- **Work to be completed**
Select every line below containing the word "agent".

- **Given data**
↓
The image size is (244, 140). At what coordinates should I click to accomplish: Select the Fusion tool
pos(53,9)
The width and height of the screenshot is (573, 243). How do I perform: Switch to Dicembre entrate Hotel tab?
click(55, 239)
↑
↓
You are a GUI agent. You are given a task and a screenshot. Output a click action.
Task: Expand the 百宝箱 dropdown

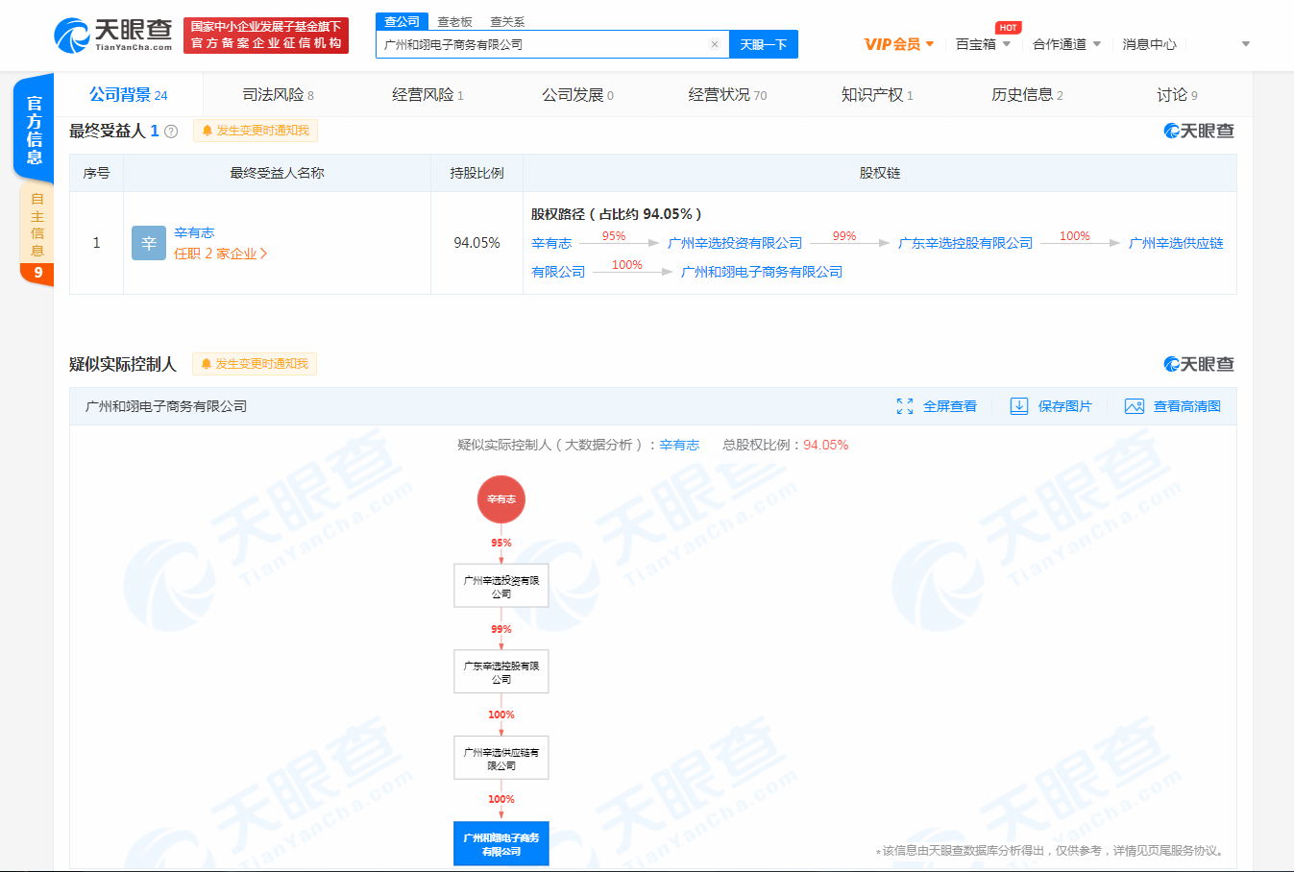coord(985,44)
↑
↓
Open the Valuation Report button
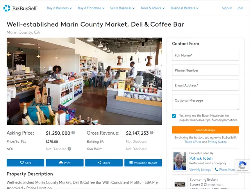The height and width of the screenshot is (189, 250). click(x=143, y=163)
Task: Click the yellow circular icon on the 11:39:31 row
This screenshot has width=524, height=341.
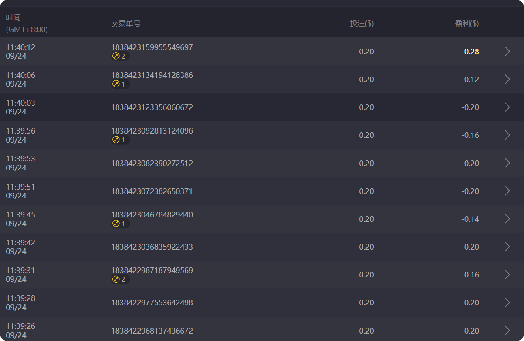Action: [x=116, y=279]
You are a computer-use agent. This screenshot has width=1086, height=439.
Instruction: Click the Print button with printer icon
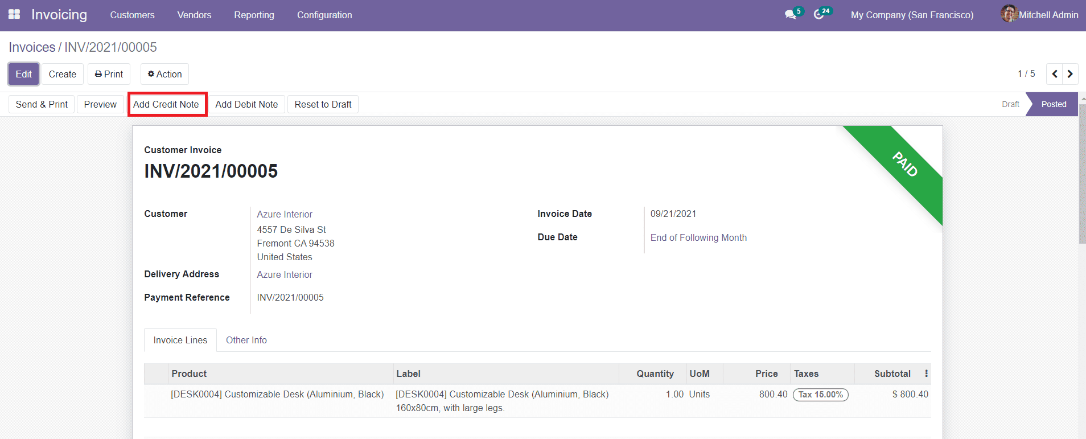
↑
- **Output of the exercise**
You are a GUI agent. You are given a task and a screenshot. Output a click action.
You are a computer-use agent. This screenshot has width=1086, height=439.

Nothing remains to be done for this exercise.